(Stored data)
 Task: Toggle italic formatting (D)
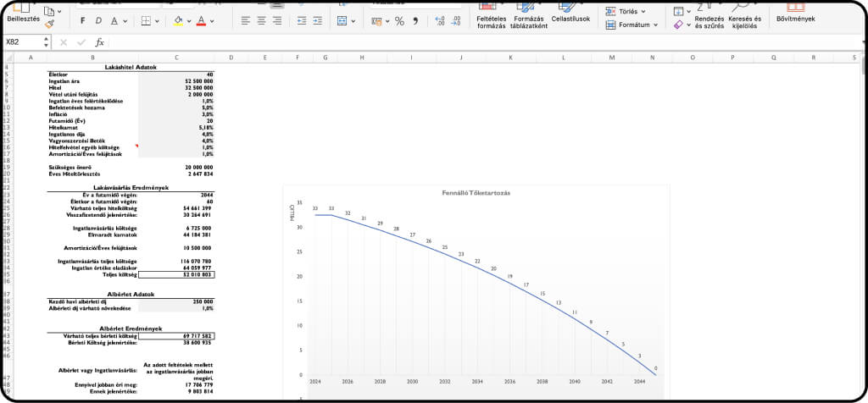[99, 20]
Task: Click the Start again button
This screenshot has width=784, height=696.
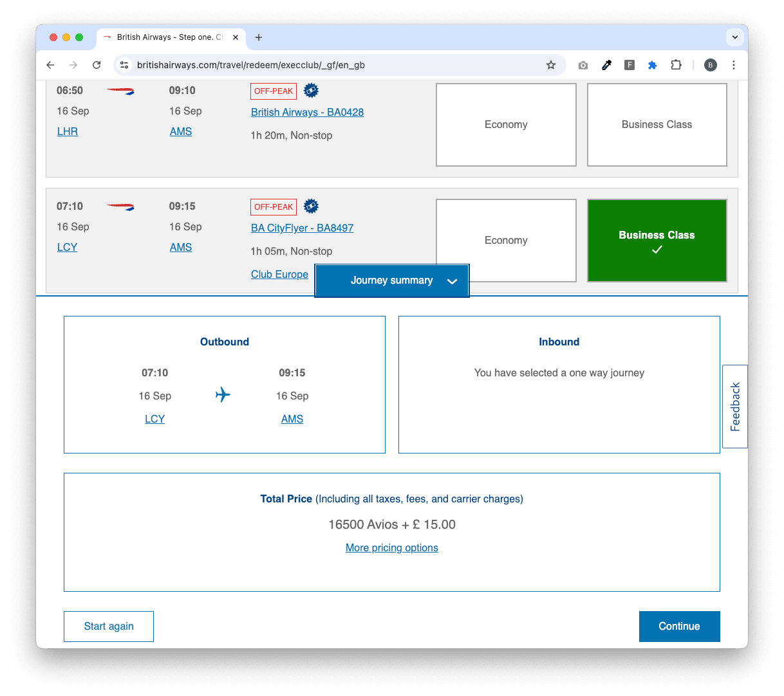Action: pyautogui.click(x=109, y=627)
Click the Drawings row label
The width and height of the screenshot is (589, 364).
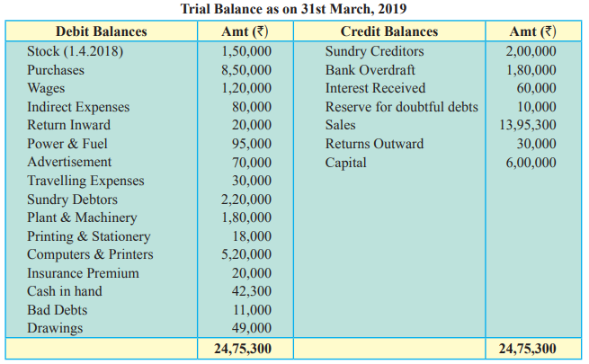(55, 328)
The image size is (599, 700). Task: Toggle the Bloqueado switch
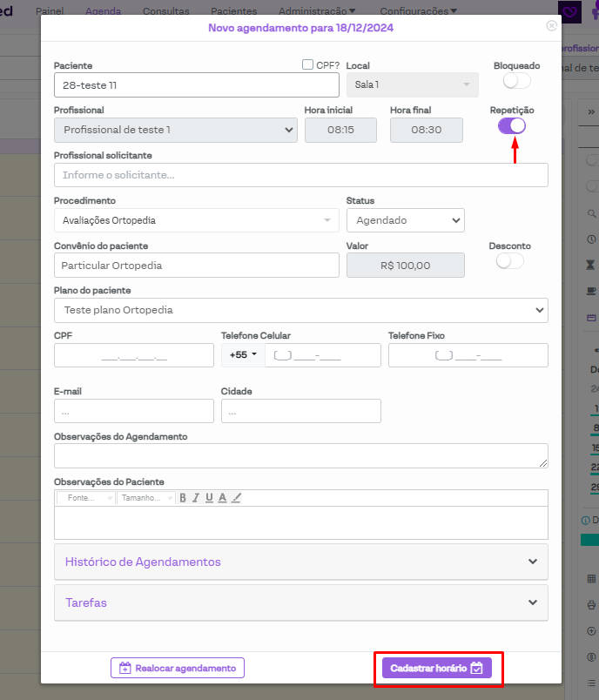click(x=516, y=81)
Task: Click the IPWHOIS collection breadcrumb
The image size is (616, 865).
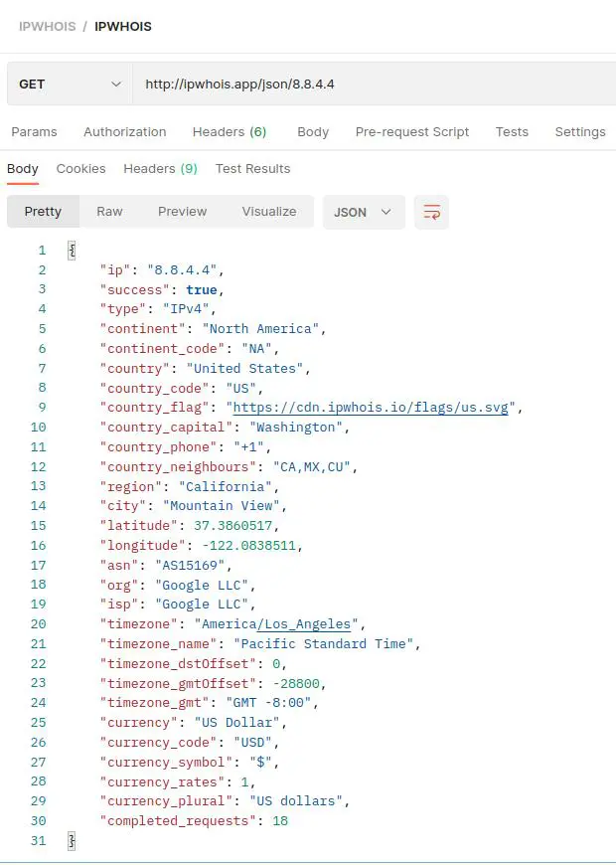Action: pos(47,26)
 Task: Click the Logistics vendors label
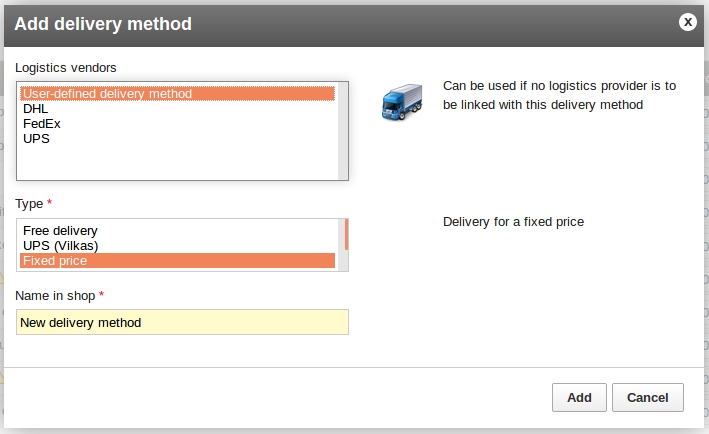(x=66, y=68)
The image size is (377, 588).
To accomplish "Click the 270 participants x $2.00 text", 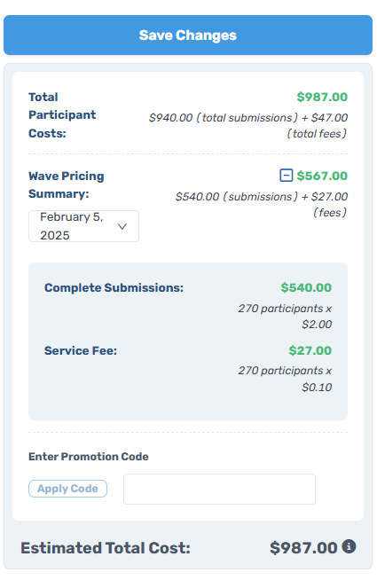I will pos(285,316).
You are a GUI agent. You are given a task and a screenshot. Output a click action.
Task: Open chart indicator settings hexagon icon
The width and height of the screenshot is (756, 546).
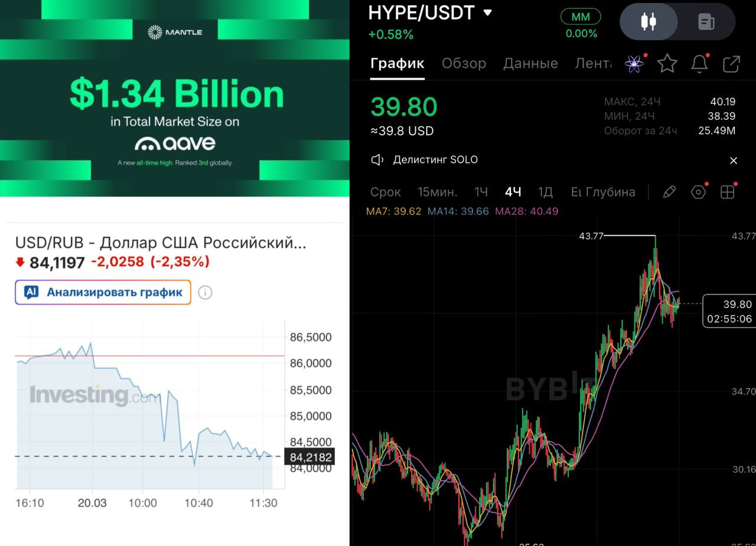[x=699, y=192]
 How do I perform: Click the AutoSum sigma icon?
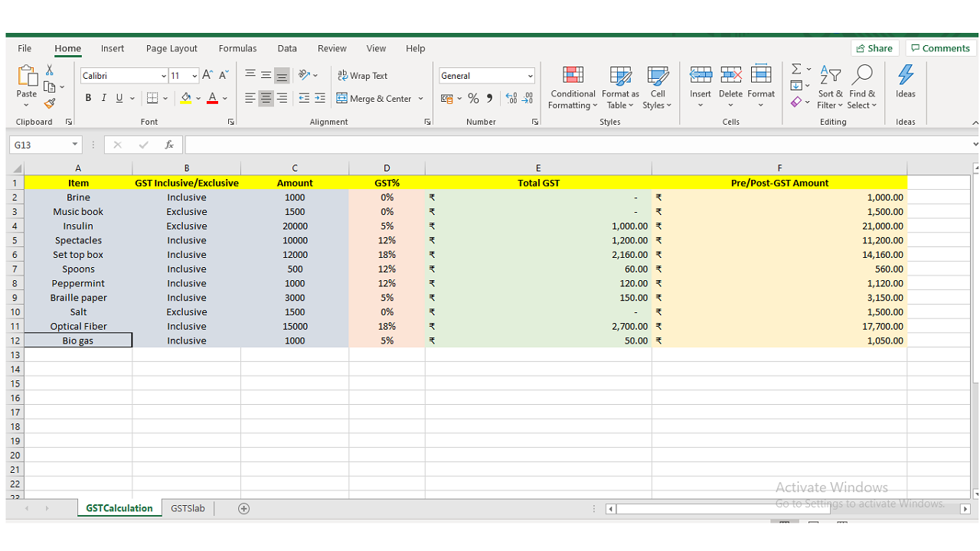click(796, 69)
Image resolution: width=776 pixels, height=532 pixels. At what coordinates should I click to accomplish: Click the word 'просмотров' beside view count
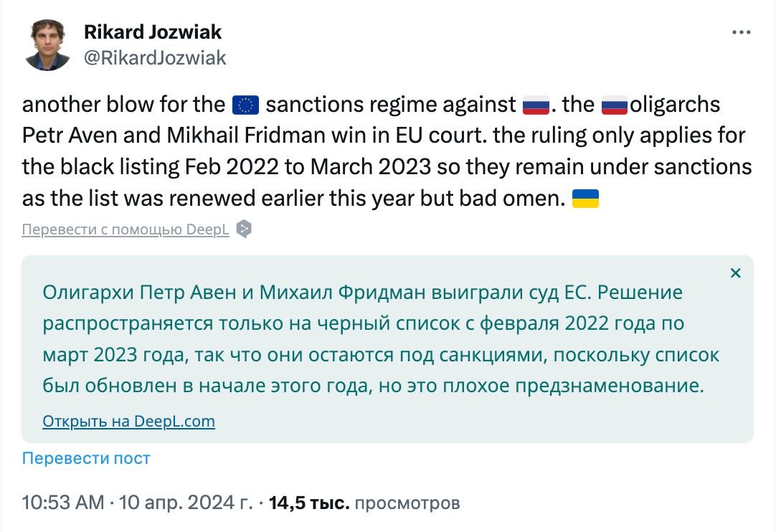click(x=407, y=503)

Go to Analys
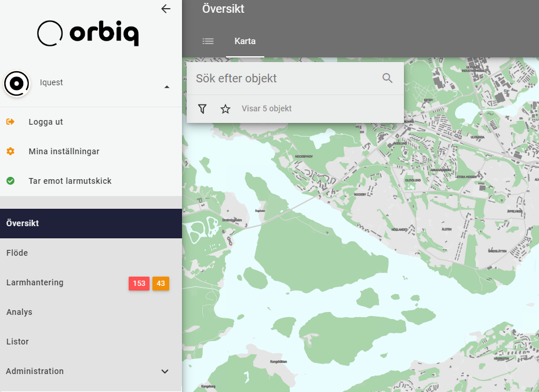tap(91, 312)
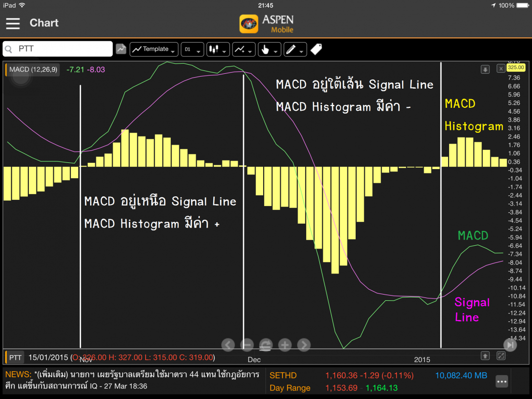The width and height of the screenshot is (532, 399).
Task: Zoom in on the chart timeline
Action: click(x=284, y=345)
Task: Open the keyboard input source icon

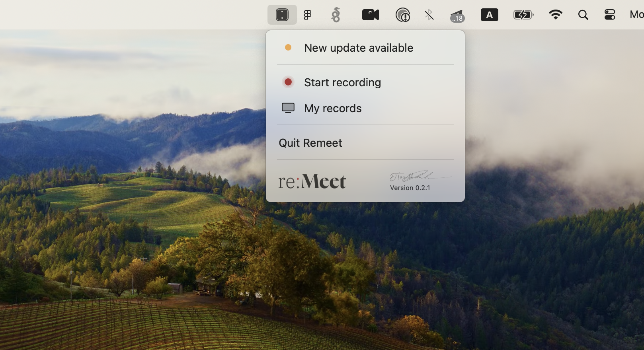Action: point(489,15)

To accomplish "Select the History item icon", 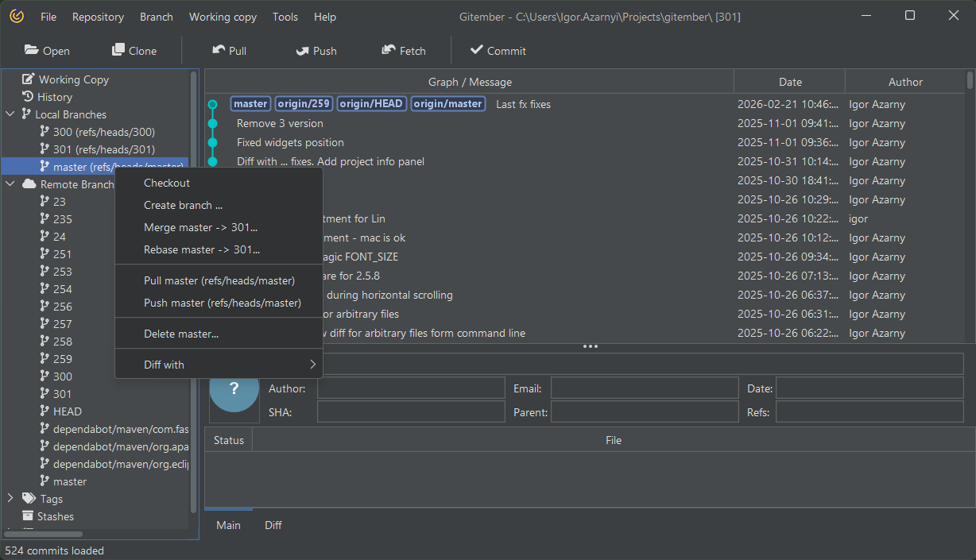I will 27,97.
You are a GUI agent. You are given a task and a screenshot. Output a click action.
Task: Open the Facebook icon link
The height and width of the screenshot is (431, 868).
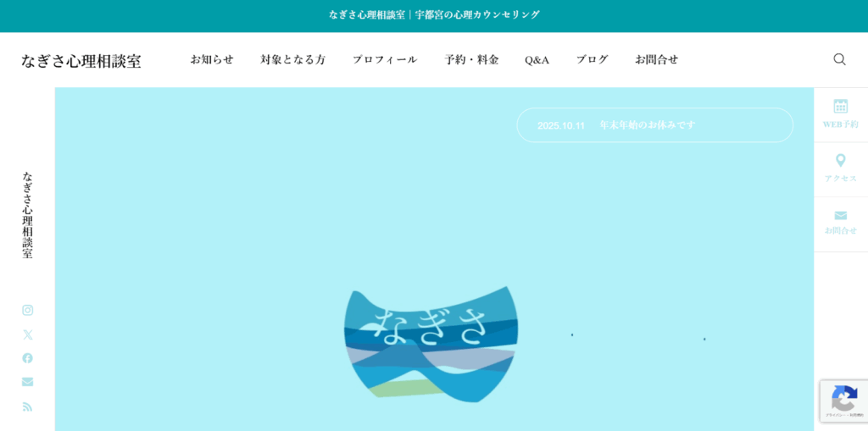[x=27, y=358]
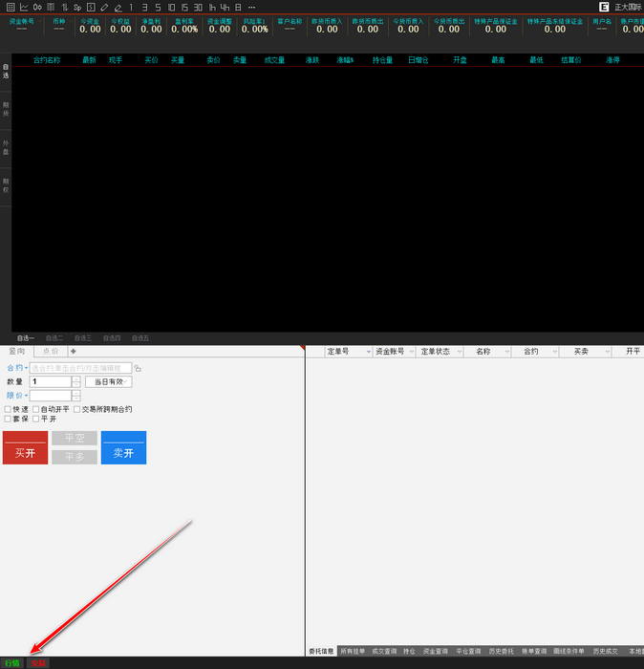Open the 当日有效 validity dropdown

coord(108,381)
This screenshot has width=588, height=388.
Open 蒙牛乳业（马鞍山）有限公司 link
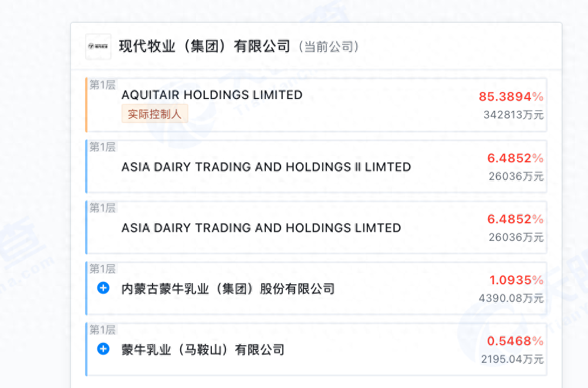click(202, 350)
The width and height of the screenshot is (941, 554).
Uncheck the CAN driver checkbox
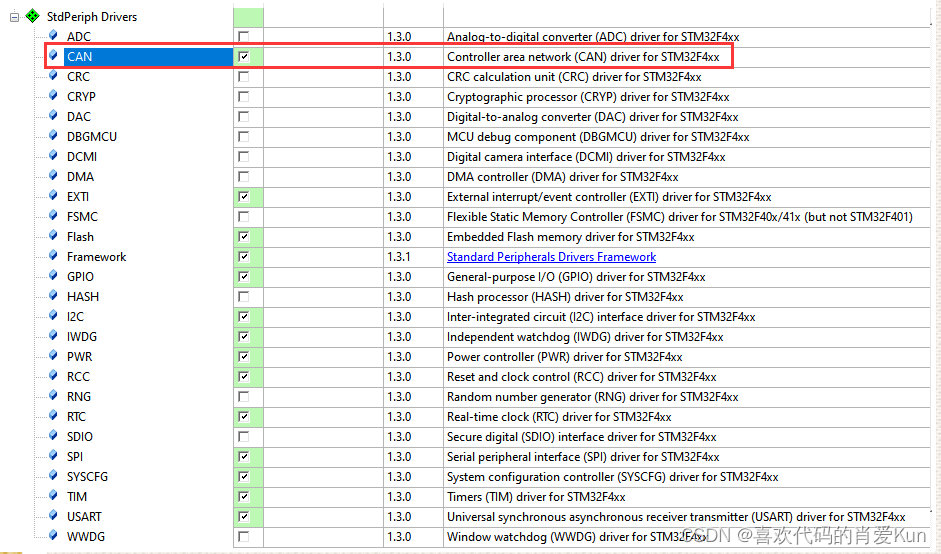click(243, 57)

* _Task to complete_
Take the line containing "Task: Open the Facebook icon link" as the first and the last line of the records as the end. Print every line in that span exactly, leaving out pictures.

* _Result of this exercise_
Task: Open the Facebook icon link
The height and width of the screenshot is (431, 868).
[x=27, y=358]
Open the 当日有效 validity dropdown

coord(108,381)
This screenshot has width=588, height=388.
Open 蒙牛乳业（马鞍山）有限公司 link
click(202, 350)
The width and height of the screenshot is (941, 554).
Uncheck the CAN driver checkbox
click(243, 57)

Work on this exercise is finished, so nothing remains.